As I went from daily to monthly posting, my time on Facebook dropped. Then I stopped posting completely and my interest in connecting fell even lower.
#5 Find Other Ways to Connect to Good Sources
There are some people putting out quality information on Facebook. Do they also have a newsletter, RSS Feed, Podcast, or YouTube channel that you can get that info from? If so, start the process of gaining access to them outside of Facebook.
#6 How Will You Spend Your Liberated Time?
If you free up 20 or 60 minutes every day that would have been mindlessly scrolling on Facebook, what will you do with that time? Plan for that before you leave or you will replace one bad habit with another.
I was thinking about this back in 2010.
In the book The 4-Hour Workweek, author Tim Ferriss teaches the readers to DEFINE their goals first and then ELIMINATE the noise. An error I have continually made is to ELIMINATE the distractions before defining the goals. My experience tells me that this just creates a vacuum for new distractions to fill the void.
The fact I now have a 63-day meditation streak on Oak and I left Facebook just over 2 months ago is not coincidental. And the Spanish book that I was reading just a few pages a week, I began reading several pages a day and I was able to finish it.
#7 Start Data Scrubbing (optional)
Before I left Facebook, I wiped my account clean. I deleted old posts and removed most of the info from my profile. I downloaded photos I wanted to save. I exported a list of friends and grabbed any contact info I might need to reach them.

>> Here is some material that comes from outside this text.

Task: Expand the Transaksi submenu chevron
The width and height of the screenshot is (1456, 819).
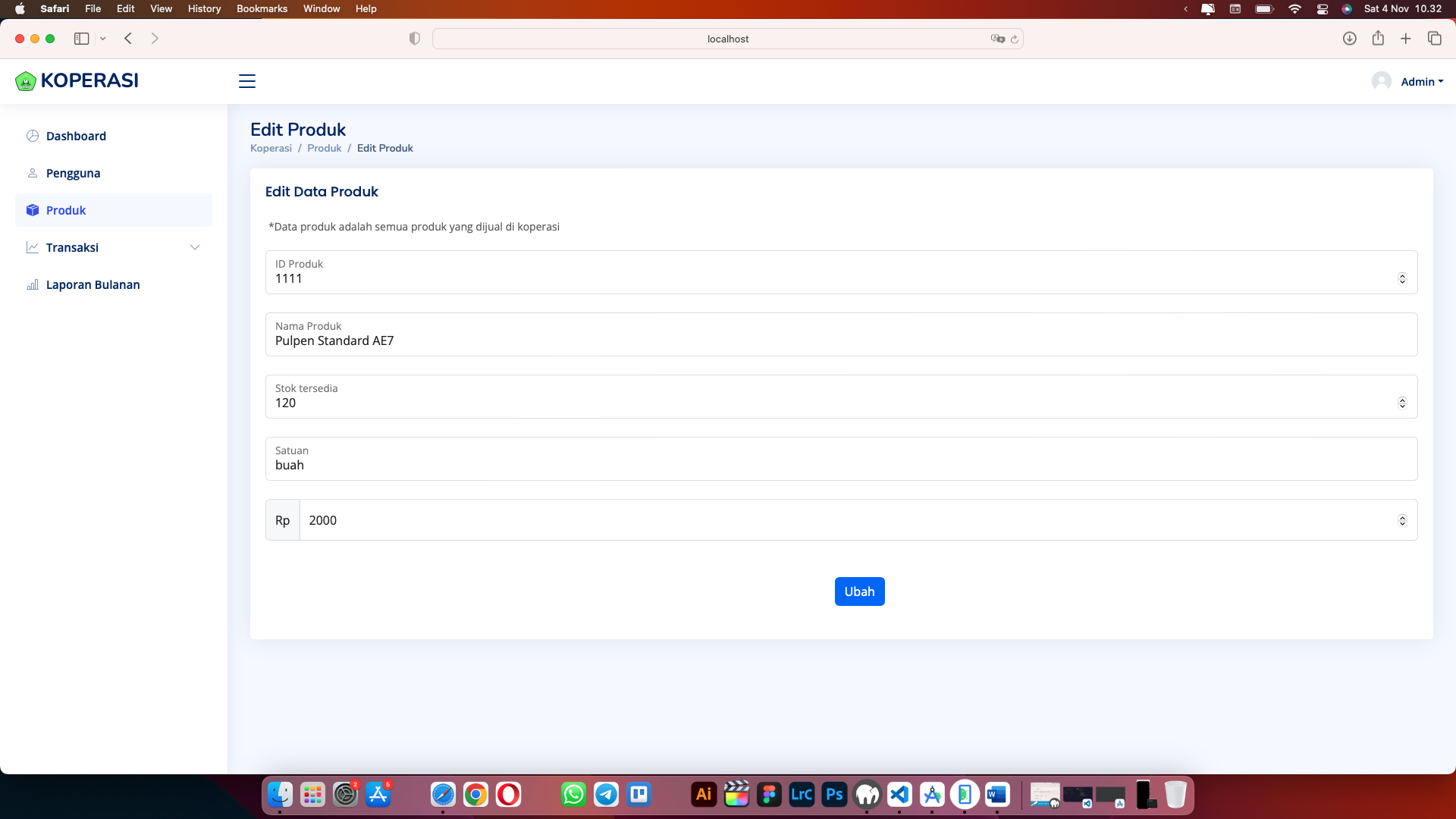Action: point(195,247)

Note that I still have Facebook Messenger for reaching people on Facebook.
What I don’t recommend doing is Unfriending people. That is not necessary. I monitored when people unfriended me (FB Purity alerts). Without an explanation, it can never lead to a good outcome. Some people post they are trimming their networks, but then Facebook hides that announcement and then someone gets unfriended and doesn’t know why. This can only lead to weakening relationships. Don’t do it.

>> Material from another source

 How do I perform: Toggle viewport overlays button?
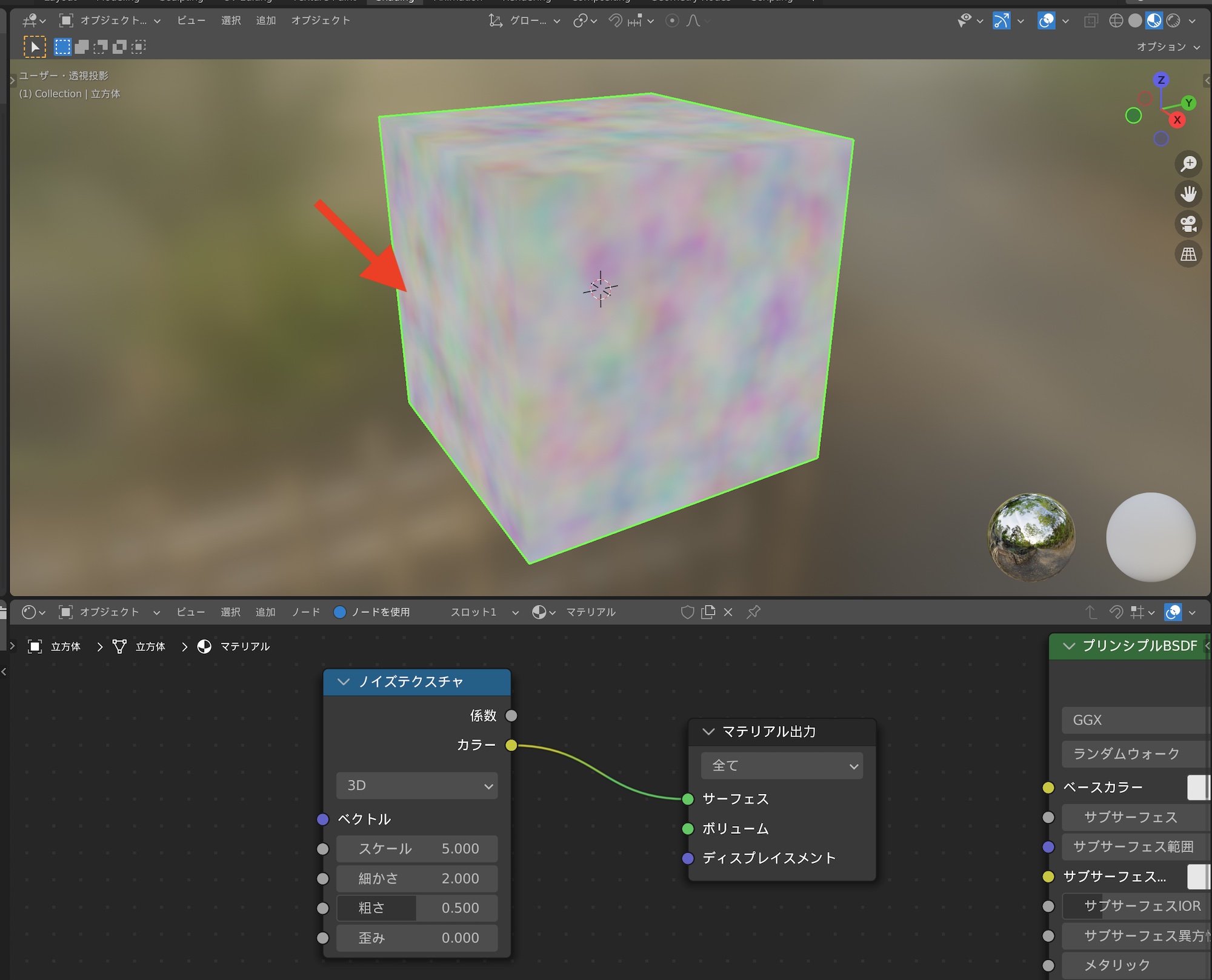pyautogui.click(x=1046, y=21)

If you stay on Facebook, it is easier just to block someone. By the time I quit Facebook, I had blocked probably 30% of my “friends”.
#8 Create a New Profile Page Elsewhere (optional)

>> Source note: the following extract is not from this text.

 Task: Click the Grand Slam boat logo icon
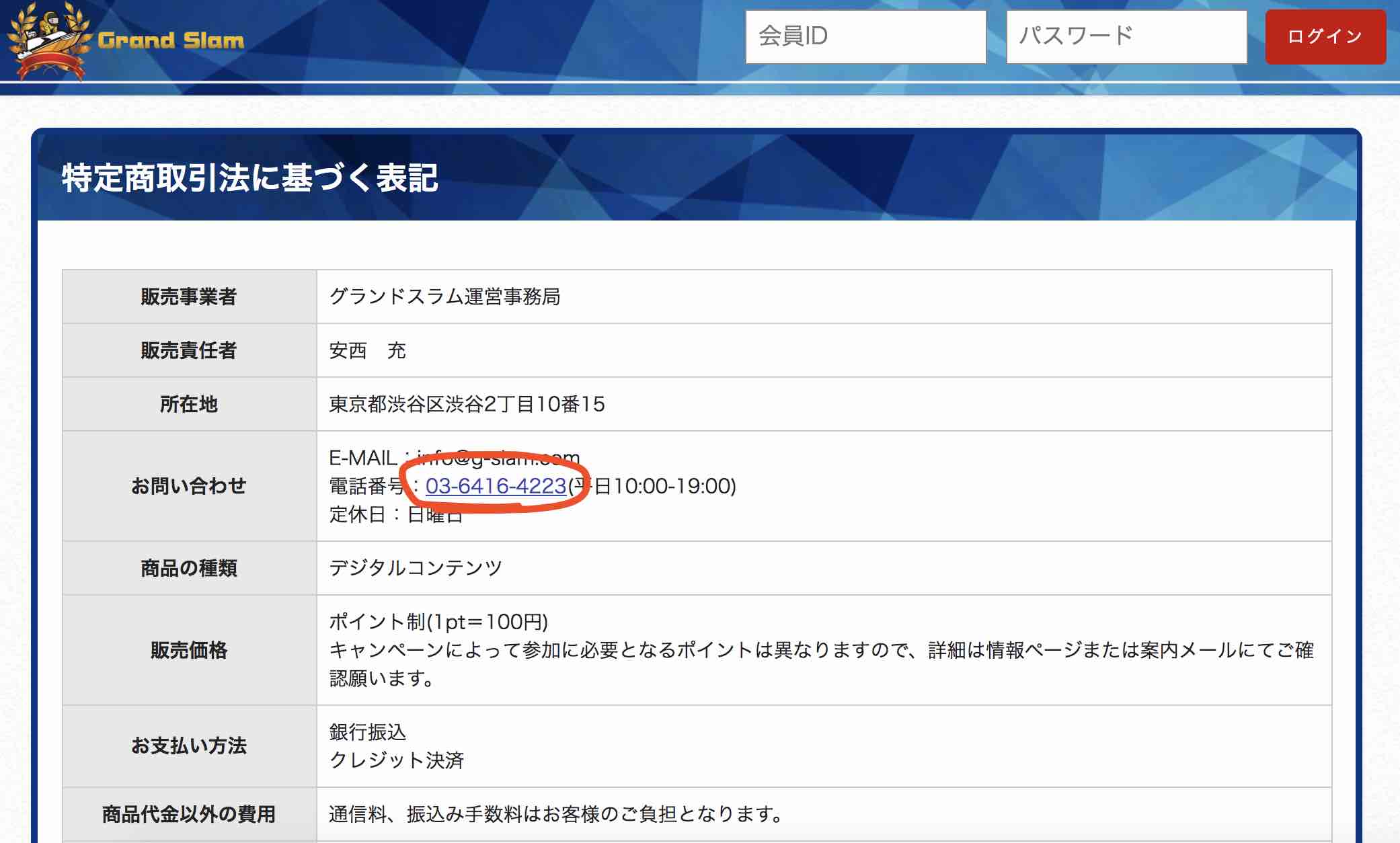click(48, 40)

I have this blog. I also have other websites and profile pages that I maintain. Anyone that discovers I am missing from Facebook can find me if they want to. What about you? Is that true? Do you want people to find you after you leave Facebook?
You could create a website or a LinkedIn page. There are several ways to plant another flag on the Internet.
One free option is to create a free account on GitHub and use their free GitPages service to put up a web page. Here is mine. It takes a little while to learn, but with all the time you’ll be saving from leaving Facebook, you’ll figure it out.
Once your new page is up, post that link on your Facebook profile. You are leaving breadcrumbs for others to follow.
#9 Walk On
I didn’t say goodbye before I left. I explained why in the Leaving Facebook post.
I didn’t tell anyone I was leaving. I just did. I always found those people annoying that would make some grand announcement about how they had to quit Facebook, while still on Facebook. More than half the time, the person would return months, weeks, or even days later.
Another reason I didn’t announce my goodbye is that it is rude to leave a party unhappy and then tell all the people that are still having a good time that you are unhappy. Just leave. The people still on Facebook enjoy it. Don’t interrupt their experience to call attention to yourself.
If anyone asks why you left, you can just tell them you are taking a break. That break might be a month, a year, or forever.